--- Excerpted data ---

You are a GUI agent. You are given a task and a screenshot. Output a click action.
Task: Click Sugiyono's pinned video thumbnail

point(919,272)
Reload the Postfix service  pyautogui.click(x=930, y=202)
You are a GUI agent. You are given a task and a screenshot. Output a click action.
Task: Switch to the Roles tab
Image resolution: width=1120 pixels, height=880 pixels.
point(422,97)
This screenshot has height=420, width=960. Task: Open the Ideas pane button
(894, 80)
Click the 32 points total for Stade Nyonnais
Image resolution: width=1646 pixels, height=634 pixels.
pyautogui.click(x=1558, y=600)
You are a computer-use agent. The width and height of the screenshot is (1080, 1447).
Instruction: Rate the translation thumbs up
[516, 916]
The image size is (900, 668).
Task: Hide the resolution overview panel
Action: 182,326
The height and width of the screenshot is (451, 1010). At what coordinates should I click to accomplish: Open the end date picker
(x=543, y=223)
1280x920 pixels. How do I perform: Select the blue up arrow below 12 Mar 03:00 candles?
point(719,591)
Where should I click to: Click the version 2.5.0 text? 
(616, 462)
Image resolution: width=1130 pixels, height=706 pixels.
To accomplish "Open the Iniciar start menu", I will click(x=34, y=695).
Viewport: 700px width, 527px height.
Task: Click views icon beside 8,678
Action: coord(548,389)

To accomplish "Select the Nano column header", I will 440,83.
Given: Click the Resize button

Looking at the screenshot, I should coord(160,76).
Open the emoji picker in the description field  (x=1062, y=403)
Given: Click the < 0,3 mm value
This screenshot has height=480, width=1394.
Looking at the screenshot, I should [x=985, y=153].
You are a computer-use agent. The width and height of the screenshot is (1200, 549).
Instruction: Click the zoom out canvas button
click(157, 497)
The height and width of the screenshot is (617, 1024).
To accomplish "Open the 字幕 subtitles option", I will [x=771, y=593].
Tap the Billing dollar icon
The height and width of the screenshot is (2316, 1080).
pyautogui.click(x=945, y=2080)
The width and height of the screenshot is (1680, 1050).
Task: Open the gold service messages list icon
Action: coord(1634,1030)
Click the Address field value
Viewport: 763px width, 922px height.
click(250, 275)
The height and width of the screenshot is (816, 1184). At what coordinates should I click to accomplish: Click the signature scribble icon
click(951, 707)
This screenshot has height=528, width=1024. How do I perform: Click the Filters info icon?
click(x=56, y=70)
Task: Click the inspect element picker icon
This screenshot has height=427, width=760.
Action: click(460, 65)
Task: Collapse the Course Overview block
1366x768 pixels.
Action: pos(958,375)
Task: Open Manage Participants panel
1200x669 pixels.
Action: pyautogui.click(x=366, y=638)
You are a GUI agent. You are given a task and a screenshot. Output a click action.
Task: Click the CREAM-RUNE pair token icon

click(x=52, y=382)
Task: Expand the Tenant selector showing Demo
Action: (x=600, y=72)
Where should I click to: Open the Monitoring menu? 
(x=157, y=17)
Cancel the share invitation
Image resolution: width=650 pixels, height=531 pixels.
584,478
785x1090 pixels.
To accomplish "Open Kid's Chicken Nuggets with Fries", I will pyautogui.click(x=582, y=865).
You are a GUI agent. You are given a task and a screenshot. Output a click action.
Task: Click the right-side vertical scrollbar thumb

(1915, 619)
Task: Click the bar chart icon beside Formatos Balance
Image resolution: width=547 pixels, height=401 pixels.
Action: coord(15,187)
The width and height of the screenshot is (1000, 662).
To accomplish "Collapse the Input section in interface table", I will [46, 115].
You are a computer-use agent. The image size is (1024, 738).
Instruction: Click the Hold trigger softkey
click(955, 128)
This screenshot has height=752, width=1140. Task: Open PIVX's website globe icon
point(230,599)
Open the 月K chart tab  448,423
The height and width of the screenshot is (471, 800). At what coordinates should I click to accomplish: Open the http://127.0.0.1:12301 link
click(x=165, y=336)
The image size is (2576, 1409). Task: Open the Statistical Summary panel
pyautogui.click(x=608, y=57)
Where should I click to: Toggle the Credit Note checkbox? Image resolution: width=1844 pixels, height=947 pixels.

---

Convert all of the entries above into a JSON list of strings, one string per line, leaving out blank lines.

[
  "You are a GUI agent. You are given a task and a screenshot. Output a click action.",
  "Task: Click Sugiyono's pinned video thumbnail",
  "point(919,272)",
  "Reload the Postfix service  pyautogui.click(x=930, y=202)",
  "You are a GUI agent. You are given a task and a screenshot. Output a click action.",
  "Task: Switch to the Roles tab",
  "Image resolution: width=1120 pixels, height=880 pixels.",
  "point(422,97)",
  "This screenshot has height=420, width=960. Task: Open the Ideas pane button",
  "(894, 80)",
  "Click the 32 points total for Stade Nyonnais",
  "Image resolution: width=1646 pixels, height=634 pixels.",
  "pyautogui.click(x=1558, y=600)",
  "You are a computer-use agent. The width and height of the screenshot is (1080, 1447).",
  "Instruction: Rate the translation thumbs up",
  "[516, 916]",
  "The image size is (900, 668).",
  "Task: Hide the resolution overview panel",
  "Action: 182,326",
  "The height and width of the screenshot is (451, 1010). At what coordinates should I click to accomplish: Open the end date picker",
  "(x=543, y=223)",
  "1280x920 pixels. How do I perform: Select the blue up arrow below 12 Mar 03:00 candles?",
  "point(719,591)",
  "Where should I click to: Click the version 2.5.0 text? ",
  "(616, 462)",
  "Image resolution: width=1130 pixels, height=706 pixels.",
  "To accomplish \"Open the Iniciar start menu\", I will click(x=34, y=695).",
  "Viewport: 700px width, 527px height.",
  "Task: Click views icon beside 8,678",
  "Action: coord(548,389)",
  "To accomplish \"Select the Nano column header\", I will 440,83.",
  "Given: Click the Resize button",
  "Looking at the screenshot, I should coord(160,76).",
  "Open the emoji picker in the description field  (x=1062, y=403)",
  "Given: Click the < 0,3 mm value",
  "This screenshot has height=480, width=1394.",
  "Looking at the screenshot, I should [x=985, y=153].",
  "You are a computer-use agent. The width and height of the screenshot is (1200, 549).",
  "Instruction: Click the zoom out canvas button",
  "click(157, 497)",
  "The height and width of the screenshot is (617, 1024).",
  "To accomplish \"Open the 字幕 subtitles option\", I will [x=771, y=593].",
  "Tap the Billing dollar icon",
  "The height and width of the screenshot is (2316, 1080).",
  "pyautogui.click(x=945, y=2080)",
  "The width and height of the screenshot is (1680, 1050).",
  "Task: Open the gold service messages list icon",
  "Action: coord(1634,1030)",
  "Click the Address field value",
  "Viewport: 763px width, 922px height.",
  "click(250, 275)",
  "The height and width of the screenshot is (816, 1184). At what coordinates should I click to accomplish: Click the signature scribble icon",
  "click(951, 707)",
  "This screenshot has height=528, width=1024. How do I perform: Click the Filters info icon?",
  "click(x=56, y=70)",
  "Task: Click the inspect element picker icon",
  "This screenshot has height=427, width=760.",
  "Action: click(460, 65)",
  "Task: Collapse the Course Overview block",
  "1366x768 pixels.",
  "Action: pos(958,375)",
  "Task: Open Manage Participants panel",
  "1200x669 pixels.",
  "Action: pyautogui.click(x=366, y=638)",
  "You are a GUI agent. You are given a task and a screenshot. Output a click action.",
  "Task: Click the CREAM-RUNE pair token icon",
  "click(x=52, y=382)",
  "Task: Expand the Tenant selector showing Demo",
  "Action: (x=600, y=72)",
  "Where should I click to: Open the Monitoring menu? ",
  "(x=157, y=17)",
  "Cancel the share invitation",
  "Image resolution: width=650 pixels, height=531 pixels.",
  "584,478",
  "785x1090 pixels.",
  "To accomplish \"Open Kid's Chicken Nuggets with Fries\", I will pyautogui.click(x=582, y=865).",
  "You are a GUI agent. You are given a task and a screenshot. Output a click action.",
  "Task: Click the right-side vertical scrollbar thumb",
  "(1915, 619)",
  "Task: Click the bar chart icon beside Formatos Balance",
  "Image resolution: width=547 pixels, height=401 pixels.",
  "Action: coord(15,187)",
  "The width and height of the screenshot is (1000, 662).",
  "To accomplish \"Collapse the Input section in interface table\", I will [46, 115].",
  "You are a computer-use agent. The image size is (1024, 738).",
  "Instruction: Click the Hold trigger softkey",
  "click(955, 128)",
  "This screenshot has height=752, width=1140. Task: Open PIVX's website globe icon",
  "point(230,599)",
  "Open the 月K chart tab  448,423",
  "The height and width of the screenshot is (471, 800). At what coordinates should I click to accomplish: Open the http://127.0.0.1:12301 link",
  "click(x=165, y=336)",
  "The image size is (2576, 1409). Task: Open the Statistical Summary panel",
  "pyautogui.click(x=608, y=57)",
  "Where should I click to: Toggle the Credit Note checkbox? Image resolution: width=1844 pixels, height=947 pixels."
]